Ever since working with my first pregnant client, I have observed how hard those first weeks postpartum can be for new mothers on a physical and emotional level. As such I had planned to not only document Max' growing up, but wanted to see how I felt week-to-week in those six weeks that are so crucial for healing but which are also without any support on the medical side and often any assistance on the logistical end if you live - like I do - in the US/ NYC without that proverbial village or your family close by.
In comparison, women in Germany have access to a midwife that is assigned to them for six weeks to help them maneuver questions such as nursing, sleeping and self-care, whereas here, these services could probably be summed up in the work of postpartum doulas or babynurses who are difficult to afford especially as an entrepreneur that is taking a pay cut for the duration of their choosing, while recovering from childbirth. A friend in Germany who is in the same business as I am, was paid close to $2,000/ month for a full year of maternity leave. It makes me weep.
Anyway, I digress. We've made it to a week. Seven days ago, I was sitting in a hospital bed with an epidural in my back, had tracked some of my runners in the NYC Half Marathon and taken a nap. We even thought we'd watch a quick episode of "Call the midwife". But transition was fast approaching. I was on an IV of pitocin and they had broken my water... (*I can tell you my birth story in more frightening detail in person - I'll just focus on the positives here). Six hours later my doctor checked and it was time to push.
I believe her exact words were: "I've only ever seen one woman push that child out in super fast pace of two contractions and she was an Olympic rower". Didn't she know who she was talking to? "Roma, this is not a competition..." Yeah, right. "I have to tell you that she tore BADLY!" Ok, maybe not two then.
Max came out 30 minutes later and he was perfect. Since then, he's taught me how to breastfeed him, we've passed the diaper test of soiling as many diapers per day as he is days old.

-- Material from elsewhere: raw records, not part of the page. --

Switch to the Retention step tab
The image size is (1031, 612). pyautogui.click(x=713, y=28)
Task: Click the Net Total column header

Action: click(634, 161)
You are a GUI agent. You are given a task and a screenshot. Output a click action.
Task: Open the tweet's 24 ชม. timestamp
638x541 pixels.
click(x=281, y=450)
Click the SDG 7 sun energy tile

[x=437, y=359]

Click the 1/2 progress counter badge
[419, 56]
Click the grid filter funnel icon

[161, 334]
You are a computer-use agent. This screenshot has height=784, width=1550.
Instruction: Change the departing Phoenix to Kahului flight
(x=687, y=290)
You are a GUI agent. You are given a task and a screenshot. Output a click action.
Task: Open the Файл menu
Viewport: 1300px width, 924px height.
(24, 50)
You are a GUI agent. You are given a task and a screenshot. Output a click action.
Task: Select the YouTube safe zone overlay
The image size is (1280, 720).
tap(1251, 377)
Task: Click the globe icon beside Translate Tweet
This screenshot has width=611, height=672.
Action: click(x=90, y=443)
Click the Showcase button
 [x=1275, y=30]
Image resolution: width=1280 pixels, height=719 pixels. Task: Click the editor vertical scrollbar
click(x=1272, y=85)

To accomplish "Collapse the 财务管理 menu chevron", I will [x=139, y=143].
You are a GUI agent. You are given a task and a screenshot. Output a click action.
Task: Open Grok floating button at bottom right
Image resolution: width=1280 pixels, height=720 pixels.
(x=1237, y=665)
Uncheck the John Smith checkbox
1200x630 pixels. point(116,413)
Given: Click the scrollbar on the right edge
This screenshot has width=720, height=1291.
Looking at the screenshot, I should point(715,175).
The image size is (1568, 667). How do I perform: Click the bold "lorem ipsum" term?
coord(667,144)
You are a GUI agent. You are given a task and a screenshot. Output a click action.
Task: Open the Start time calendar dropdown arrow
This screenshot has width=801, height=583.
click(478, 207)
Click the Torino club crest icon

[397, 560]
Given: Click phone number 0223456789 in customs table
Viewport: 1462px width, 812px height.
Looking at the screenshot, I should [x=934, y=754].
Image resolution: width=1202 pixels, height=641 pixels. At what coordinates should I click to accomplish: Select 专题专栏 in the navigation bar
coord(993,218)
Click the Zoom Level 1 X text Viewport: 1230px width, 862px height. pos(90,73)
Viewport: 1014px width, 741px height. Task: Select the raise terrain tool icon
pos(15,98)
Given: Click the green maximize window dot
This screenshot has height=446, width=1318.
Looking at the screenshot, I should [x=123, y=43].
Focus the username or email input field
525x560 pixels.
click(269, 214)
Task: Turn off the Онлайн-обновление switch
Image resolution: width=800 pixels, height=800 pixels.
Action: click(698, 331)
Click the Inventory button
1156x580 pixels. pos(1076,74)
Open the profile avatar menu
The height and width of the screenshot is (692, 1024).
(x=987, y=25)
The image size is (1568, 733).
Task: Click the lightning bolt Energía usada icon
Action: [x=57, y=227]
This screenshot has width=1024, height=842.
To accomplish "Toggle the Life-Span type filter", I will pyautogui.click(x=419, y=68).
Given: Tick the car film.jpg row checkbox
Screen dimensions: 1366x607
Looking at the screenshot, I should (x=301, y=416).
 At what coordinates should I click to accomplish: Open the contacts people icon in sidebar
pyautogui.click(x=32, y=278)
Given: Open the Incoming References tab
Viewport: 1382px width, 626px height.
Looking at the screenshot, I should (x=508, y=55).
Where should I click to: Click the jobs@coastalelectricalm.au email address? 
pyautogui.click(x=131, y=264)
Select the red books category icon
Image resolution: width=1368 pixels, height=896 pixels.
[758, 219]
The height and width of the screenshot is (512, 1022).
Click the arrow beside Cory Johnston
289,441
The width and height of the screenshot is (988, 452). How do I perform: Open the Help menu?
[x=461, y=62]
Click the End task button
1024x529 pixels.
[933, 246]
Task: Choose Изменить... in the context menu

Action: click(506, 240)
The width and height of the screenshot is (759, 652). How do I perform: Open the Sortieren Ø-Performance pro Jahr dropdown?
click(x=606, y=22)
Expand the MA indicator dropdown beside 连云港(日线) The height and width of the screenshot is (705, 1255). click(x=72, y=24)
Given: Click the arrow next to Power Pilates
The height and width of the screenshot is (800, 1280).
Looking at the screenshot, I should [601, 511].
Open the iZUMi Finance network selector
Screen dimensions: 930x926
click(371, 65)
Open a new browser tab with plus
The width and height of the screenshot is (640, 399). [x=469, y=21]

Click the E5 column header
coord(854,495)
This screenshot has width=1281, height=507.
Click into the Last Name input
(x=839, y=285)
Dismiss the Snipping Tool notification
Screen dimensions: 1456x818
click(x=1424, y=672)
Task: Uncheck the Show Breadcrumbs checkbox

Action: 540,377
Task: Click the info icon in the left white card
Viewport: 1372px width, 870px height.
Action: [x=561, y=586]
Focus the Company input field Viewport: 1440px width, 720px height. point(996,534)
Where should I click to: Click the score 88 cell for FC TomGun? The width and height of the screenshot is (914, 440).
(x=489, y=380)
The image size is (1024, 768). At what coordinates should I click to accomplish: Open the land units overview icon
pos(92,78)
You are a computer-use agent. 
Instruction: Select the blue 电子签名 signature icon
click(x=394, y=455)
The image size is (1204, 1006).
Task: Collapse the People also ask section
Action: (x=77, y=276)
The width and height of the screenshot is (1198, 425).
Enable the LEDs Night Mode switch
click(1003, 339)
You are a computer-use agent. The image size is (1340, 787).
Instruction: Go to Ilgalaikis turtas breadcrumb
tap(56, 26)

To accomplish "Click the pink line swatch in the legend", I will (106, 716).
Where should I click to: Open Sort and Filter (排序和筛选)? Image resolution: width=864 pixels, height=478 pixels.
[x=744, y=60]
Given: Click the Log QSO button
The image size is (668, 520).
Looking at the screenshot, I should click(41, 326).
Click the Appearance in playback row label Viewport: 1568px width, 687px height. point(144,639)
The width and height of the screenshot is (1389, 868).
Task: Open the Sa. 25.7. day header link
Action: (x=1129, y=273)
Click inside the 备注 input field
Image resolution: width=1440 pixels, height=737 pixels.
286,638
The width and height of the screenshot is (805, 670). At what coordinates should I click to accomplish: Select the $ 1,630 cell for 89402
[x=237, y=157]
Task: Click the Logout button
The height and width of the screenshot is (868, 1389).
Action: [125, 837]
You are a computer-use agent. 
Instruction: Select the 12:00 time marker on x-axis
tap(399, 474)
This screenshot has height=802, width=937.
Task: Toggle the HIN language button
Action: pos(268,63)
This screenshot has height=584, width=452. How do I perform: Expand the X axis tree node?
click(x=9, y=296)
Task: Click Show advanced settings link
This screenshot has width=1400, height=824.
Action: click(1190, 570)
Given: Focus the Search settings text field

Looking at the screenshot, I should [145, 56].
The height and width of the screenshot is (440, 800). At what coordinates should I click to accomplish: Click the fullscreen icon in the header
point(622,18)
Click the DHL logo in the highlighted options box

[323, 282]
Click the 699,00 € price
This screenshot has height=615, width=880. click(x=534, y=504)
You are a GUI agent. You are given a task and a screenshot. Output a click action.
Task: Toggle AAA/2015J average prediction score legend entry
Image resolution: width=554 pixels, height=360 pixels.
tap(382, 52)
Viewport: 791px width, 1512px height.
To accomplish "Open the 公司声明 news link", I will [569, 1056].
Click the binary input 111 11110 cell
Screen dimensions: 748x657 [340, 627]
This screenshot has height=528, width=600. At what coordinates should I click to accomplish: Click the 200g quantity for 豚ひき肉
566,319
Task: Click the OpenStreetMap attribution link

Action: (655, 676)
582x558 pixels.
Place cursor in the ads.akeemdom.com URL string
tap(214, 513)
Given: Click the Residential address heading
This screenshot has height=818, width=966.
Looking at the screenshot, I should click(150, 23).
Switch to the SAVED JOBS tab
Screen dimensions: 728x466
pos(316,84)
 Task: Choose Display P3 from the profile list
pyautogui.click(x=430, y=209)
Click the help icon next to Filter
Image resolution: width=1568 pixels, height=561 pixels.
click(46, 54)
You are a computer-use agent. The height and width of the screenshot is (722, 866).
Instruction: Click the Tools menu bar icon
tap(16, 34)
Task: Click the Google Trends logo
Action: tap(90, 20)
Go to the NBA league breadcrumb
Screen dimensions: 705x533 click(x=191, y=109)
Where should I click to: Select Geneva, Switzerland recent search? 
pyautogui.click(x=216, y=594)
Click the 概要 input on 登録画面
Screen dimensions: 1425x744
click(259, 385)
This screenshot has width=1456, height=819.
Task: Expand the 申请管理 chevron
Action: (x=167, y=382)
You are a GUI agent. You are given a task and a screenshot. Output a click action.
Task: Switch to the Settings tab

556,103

He took a first sponge bath, gained an inch in length, met his pediatrician and managed to sleep through a friend's party as well as a few coffee outings. Some of my interactions with him feel incredibly intuitive, some others make me scratch my head. Like: how much can a little boy of 7.5 lbs possibly drink?
As for my recovery, there are two things that hurt and are making moving around a little more difficult. One is the tearing that I couldn't avoid despite admitting defeat to the Olympic rower... The other is a self-inflicted (and self diagnosed) psoas strain, possibly from pushing. The latter occasionally robs me off breath and knocks the wind out of me. Both of them hurt laughing. Either will make it hard to resume running as a form of exercise in the foreseeable future.
And you know what?
I.DON'T.CARE. I have just spent the most incredible week getting to know a person that we made. All we do at this point is dictated by his schedule and his needs. I have plans on the horizon and I have no doubts that I will get there. But how... that remains to be seen.
One week in it is hard to believe that Chris and I were ever just the two of us.